(PROVIDED RECORDS Opens)

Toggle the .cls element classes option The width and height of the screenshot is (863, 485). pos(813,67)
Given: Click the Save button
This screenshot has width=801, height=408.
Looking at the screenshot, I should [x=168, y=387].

(PROVIDED RECORDS Closes)
(PROVIDED RECORDS Opens)

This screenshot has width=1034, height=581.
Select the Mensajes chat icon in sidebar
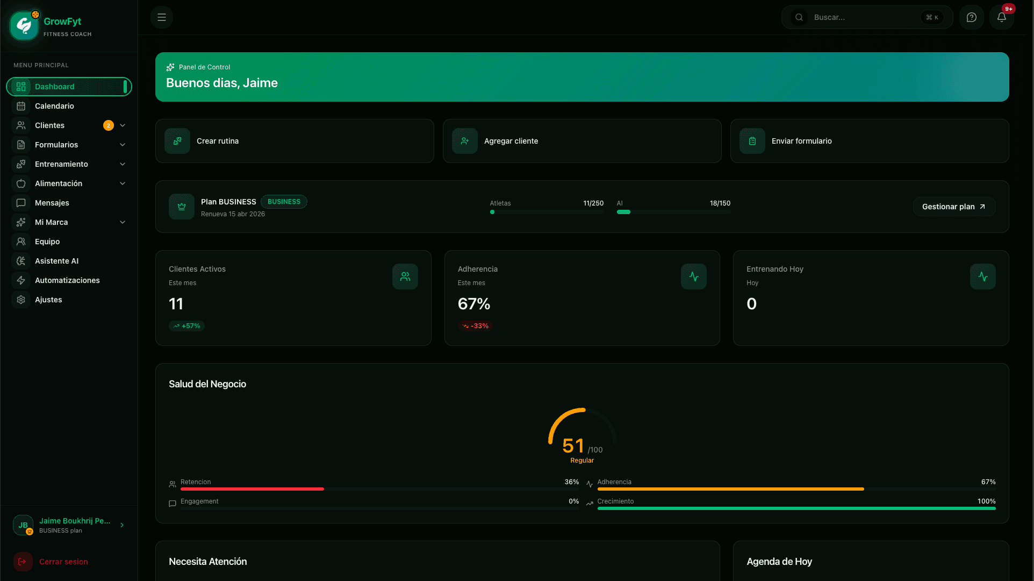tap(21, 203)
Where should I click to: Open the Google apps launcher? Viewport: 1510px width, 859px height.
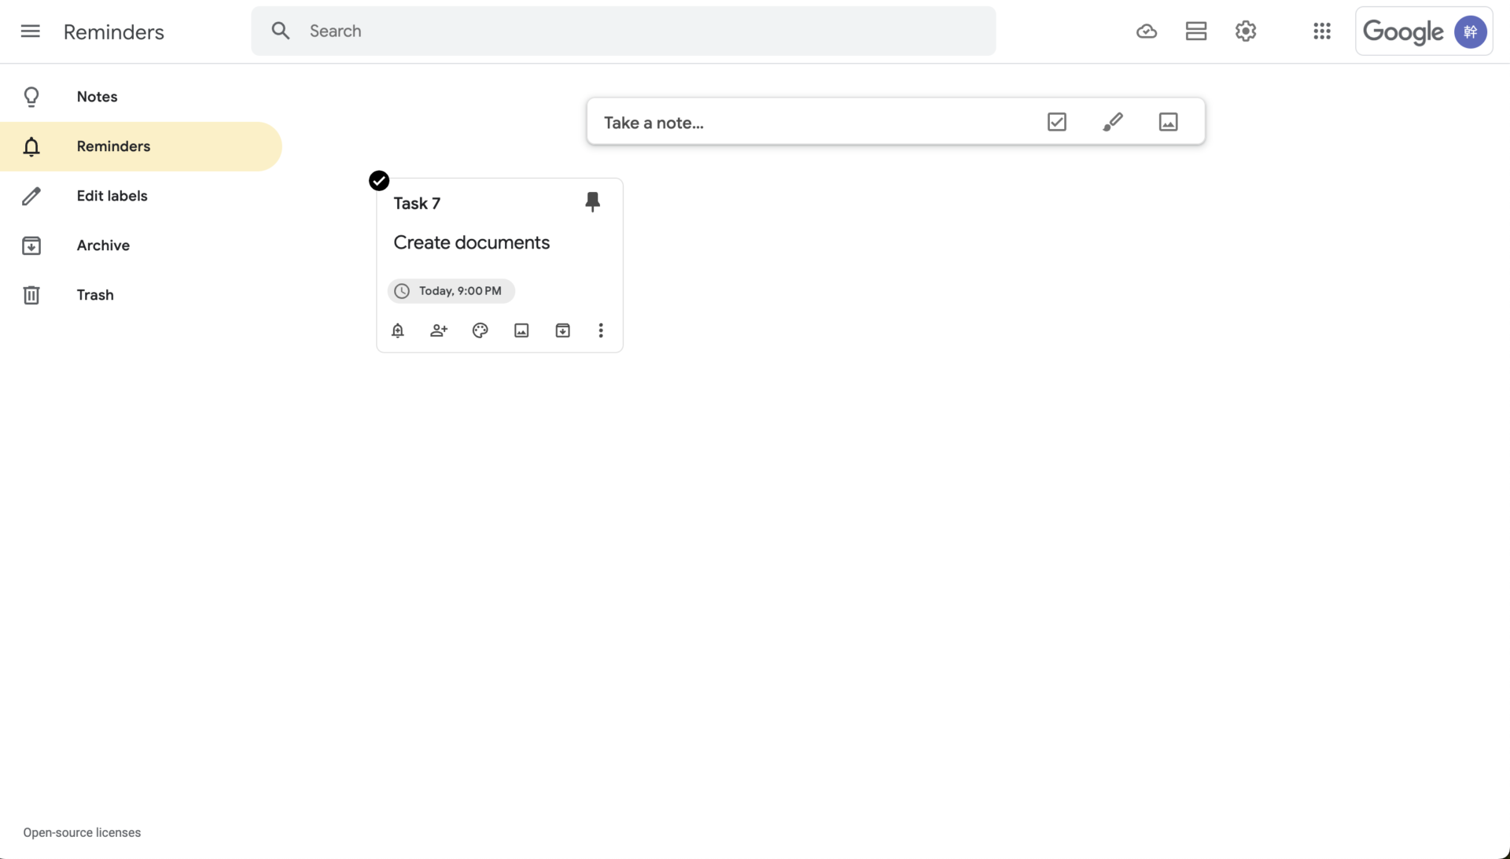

(PROVIDED RECORDS Closes)
(PROVIDED RECORDS Opens)

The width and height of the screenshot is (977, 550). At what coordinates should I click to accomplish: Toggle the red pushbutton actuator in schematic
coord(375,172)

(PROVIDED RECORDS Closes)

Print, exactly, each line above from the one with "Select the Mensajes chat icon in sidebar" to the one with "Where should I", end lines included. Leave pictures out of it.

Select the Mensajes chat icon in sidebar
tap(21, 203)
Where should I click to: Open the Google apps launcher? Viewport: 1510px width, 859px height.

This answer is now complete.